Sometimes it's just the mess created when stress and hurrying homework means that I mix up numbers and operations on a problem I otherwise get. Just to make sure, I reviewed how to play around with exponents: fractional, negative, or otherwise, and revisited the trigonometric identities. I even touched base with the order of operations just in case my head was mixing that up.
The sick part is, when I analyze what I did wrong it is usually some nigglingly tiny detail I mixed up. A few times it was just a case of switching one sign by accident in the final copy-over. I'd had it right down to the last cosine until I copied it over. It's just no fun being a generalized, big-picture person when it comes down to little details that like to hide in a haystack of numbers, variables, and operations.
And it really isn't that I don't understand the formulae. It's just that I need to be in a fully-mindful, selfless, Zen-like mode of focused concentration as I go through the process in order to keep track of all that I need to keep track of. Even keeping it all on the paper doesn't help. One miscopy and *BOOM* my answer's wrong.
I feel so stupid when I do that. It's like I ought to know better. Yet, no matter how hard I try, these little details trip me up.
To make matters worse, it's an online class. Eduspace, the online tool through which we submit graded homework assignments, is algebraically inflexible. It's equasion palette is counterintuitive in many respects, but also the code that processes the information once you submit an assignment for grading often alters the equasion that was entered into a different form. It's annoying at best and mindbendingly frustrating at worst. In addition, having to work on my answers in a notebook then enter them into the computer is one more step where I can accidentally miscopy something. It pisses me off.
Other than that, my classes are going fine. What's not going fine is trying to make sure Aidan does his homework and trying to have enough of a head left on my shoulders to do my own. Some days it takes hours and hours and hours and hours to get him to take his assignments seriously. I fear that the grade skip may have been too late in that respect. On the other hand, he really could use more hands-on practice with neatness and caring about his work. I don't know a way to do that without boring him to tears or taking more time than we have in a day.
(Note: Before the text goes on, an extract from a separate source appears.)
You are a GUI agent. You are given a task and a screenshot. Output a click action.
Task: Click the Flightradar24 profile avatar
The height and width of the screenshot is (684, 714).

And to escape the stress that is my life: World of Warcraft. I know. It is more of an addiction-escape into virtual reality when I really ought to be cleaning things up in actual reality. But it feels good to kick ass and feel like I'm accomplishing things even though the world I'm achieving them in isn't real. I'm garumphy enough trying to deal with things. In WoW, Garumph becomes a power, a name, not just an icky mood. I've been pulling away from actual reality in my free time. I realize that's not a positive coping mechanism, but for now it helps bring me back to a state of level-headedness.
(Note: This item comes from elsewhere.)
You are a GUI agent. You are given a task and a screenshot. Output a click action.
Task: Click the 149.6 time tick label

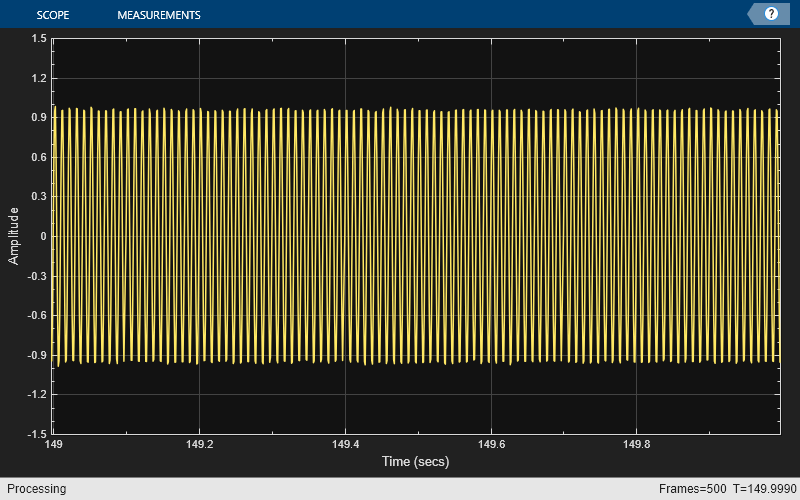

Anyhow, that's pretty much what's going on in the state of me.
From:
no subject
Sweetie, he's six, in second grade, and he's been there less than two months. Unless you'd put him straight into first grade last year -- before you even knew for certain he was TAG -- it's not too late for anything. I seem to recall, from what you've said, that it took him a while to get the hang of things last year, too, but once he caught on, VROOOOM! Maybe ask his teacher for ideas?
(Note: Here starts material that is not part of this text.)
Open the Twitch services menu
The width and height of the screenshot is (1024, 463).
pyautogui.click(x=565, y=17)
I'm curious what sorts of assignments he's getting, since the only homework I remember having until perhaps 4th or 5th grade was for math.
From:
no subject
It's more that he doesn't care about the quality of the output he's giving than what he's capable of. He's still bored out of his mind in some respects. In others, he wants to do it his way or no way at all. And the assignments either ask for specific ways. For example, yesterday's math was the same problem three times, asked to use a different specific approach each time. He just skipped that part and put the equals. I'm trying to tell him that the point of this assignment isn't to get the answer, it's to explore different ways to get the answer. He'd just rather ignore that than take a look at what could be generalized into a valuable tool. Meanwhile he counts on his fingers to get the problem, even though he knows how doubles work and how finding tens work. He'd just rather do it his way, even though his way does not give him the flexibility that he'll need for math later on this year.
So I'm kinda stuck. I want to teach him the value of quality and flexibility, but I don't know where to start. In the meantime he's getting 2 grades (below the standard on a scale of 1 to 4) and isn't learning what he's there to learn.